_DIRECTIONS_.
Where does the word "Open" show up in the records? Copy every line that holds it.
---------- RECORDS FOR PROCESSING
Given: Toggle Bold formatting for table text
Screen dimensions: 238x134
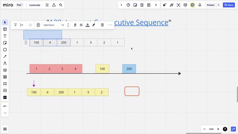Looking at the screenshot, I should pyautogui.click(x=75, y=25).
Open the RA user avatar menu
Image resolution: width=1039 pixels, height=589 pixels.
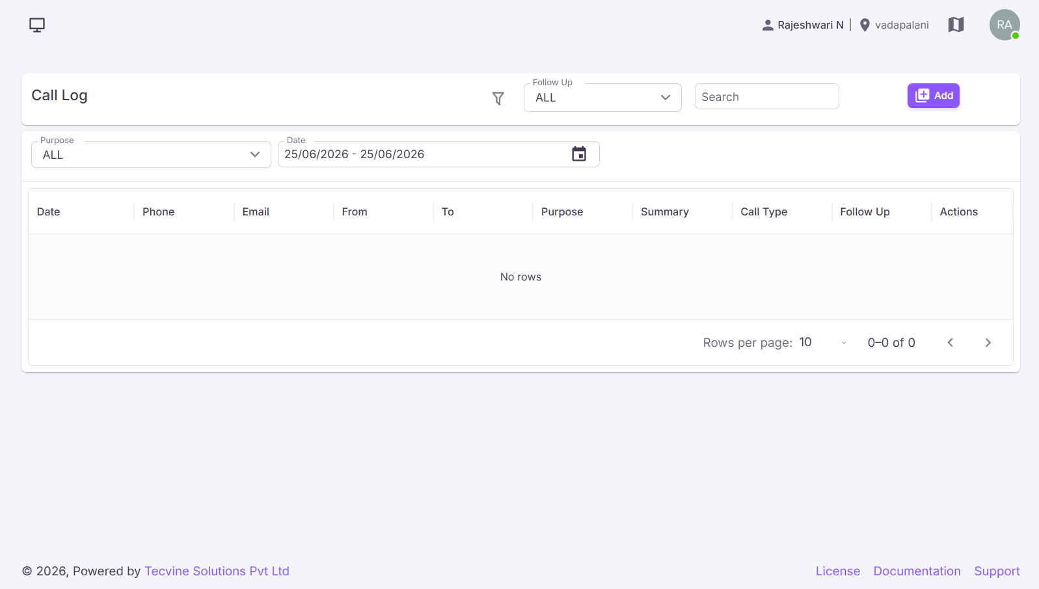[x=1005, y=25]
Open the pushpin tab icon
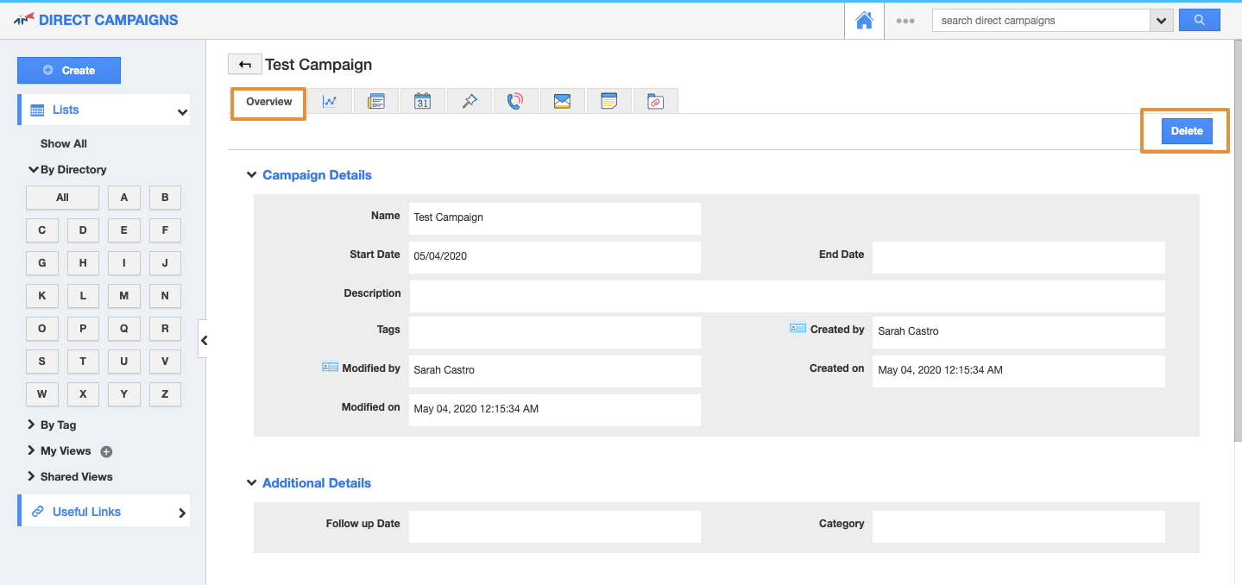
--------------------
_SOLUTION TO THIS TASK_.
Open the RA user avatar menu
Open the pushpin tab icon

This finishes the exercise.